§ **WHAT THE EXERCISE ASKS**
For every line in the entries that contains "this", show the whole line.

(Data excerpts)
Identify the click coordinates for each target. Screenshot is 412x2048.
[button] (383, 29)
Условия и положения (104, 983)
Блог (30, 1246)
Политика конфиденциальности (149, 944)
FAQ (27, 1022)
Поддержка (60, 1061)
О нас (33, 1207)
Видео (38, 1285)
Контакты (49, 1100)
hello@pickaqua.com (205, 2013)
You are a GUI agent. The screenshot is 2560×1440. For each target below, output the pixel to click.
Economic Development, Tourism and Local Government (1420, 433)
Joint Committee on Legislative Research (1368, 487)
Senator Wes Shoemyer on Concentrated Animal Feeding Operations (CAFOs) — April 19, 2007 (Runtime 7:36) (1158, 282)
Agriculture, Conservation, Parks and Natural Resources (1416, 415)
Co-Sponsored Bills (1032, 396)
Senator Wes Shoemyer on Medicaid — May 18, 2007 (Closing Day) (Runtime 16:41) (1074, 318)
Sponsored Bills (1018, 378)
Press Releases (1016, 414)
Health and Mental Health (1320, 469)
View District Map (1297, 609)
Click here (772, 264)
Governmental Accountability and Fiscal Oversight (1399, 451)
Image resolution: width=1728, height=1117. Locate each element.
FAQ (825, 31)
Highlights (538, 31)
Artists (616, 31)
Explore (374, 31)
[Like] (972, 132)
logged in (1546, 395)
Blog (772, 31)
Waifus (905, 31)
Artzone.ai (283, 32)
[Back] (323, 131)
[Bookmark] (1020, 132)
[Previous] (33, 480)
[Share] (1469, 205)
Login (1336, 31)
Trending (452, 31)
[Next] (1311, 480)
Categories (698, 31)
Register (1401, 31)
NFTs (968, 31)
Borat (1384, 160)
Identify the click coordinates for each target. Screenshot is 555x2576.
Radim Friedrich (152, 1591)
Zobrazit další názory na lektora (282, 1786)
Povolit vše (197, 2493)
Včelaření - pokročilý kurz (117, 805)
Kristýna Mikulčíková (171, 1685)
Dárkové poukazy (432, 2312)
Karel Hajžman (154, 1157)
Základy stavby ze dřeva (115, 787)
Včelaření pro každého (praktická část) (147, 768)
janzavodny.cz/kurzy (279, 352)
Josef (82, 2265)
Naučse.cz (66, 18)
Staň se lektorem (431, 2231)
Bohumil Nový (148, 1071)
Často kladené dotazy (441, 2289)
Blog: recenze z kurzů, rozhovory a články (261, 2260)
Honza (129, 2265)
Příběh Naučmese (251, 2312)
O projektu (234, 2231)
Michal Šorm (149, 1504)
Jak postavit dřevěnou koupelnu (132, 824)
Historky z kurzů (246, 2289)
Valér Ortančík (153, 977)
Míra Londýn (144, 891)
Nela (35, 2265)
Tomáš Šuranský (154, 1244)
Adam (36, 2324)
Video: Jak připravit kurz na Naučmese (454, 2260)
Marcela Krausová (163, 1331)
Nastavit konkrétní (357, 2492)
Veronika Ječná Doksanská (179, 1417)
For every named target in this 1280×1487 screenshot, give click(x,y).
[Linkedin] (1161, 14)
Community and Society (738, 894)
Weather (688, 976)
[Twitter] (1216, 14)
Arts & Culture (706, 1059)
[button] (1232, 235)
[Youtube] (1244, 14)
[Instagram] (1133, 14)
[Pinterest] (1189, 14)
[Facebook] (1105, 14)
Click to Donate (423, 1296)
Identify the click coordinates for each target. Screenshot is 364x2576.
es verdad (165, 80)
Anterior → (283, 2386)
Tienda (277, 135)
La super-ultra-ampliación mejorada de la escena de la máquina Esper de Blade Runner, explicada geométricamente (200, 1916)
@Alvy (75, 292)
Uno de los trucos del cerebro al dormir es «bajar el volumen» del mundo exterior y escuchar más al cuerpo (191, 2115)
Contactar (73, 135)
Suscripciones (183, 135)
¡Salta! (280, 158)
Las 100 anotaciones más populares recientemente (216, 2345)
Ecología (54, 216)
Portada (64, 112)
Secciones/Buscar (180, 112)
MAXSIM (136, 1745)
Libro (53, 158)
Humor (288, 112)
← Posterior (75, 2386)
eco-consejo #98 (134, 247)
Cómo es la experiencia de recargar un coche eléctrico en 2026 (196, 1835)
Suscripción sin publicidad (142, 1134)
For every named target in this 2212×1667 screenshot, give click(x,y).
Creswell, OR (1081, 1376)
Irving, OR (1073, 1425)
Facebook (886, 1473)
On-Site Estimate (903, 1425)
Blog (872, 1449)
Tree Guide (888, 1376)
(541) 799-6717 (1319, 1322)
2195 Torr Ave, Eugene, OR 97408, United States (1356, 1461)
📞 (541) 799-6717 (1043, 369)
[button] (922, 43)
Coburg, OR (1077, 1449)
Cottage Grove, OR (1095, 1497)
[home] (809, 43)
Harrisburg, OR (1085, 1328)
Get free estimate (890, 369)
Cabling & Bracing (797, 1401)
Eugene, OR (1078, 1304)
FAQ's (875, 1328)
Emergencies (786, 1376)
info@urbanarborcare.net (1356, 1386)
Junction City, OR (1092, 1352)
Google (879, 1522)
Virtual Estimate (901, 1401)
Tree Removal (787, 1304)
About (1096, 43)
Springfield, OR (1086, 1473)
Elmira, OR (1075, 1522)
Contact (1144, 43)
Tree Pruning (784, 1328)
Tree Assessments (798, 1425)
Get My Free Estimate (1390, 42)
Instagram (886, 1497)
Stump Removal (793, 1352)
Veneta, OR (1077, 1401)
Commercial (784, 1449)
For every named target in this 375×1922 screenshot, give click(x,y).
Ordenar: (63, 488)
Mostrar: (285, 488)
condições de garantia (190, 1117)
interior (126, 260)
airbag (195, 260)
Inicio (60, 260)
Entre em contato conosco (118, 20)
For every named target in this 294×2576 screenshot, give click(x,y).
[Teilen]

§ **PROBLEM SOLUTION**
For every named target in this 1280×1487 screenshot, give click(x,y).
For every named target in this 2212×1667 screenshot, give click(x,y).
For every named target in this 375×1922 screenshot, give click(x,y).
For every named target in this 294×2576 screenshot, give click(x,y).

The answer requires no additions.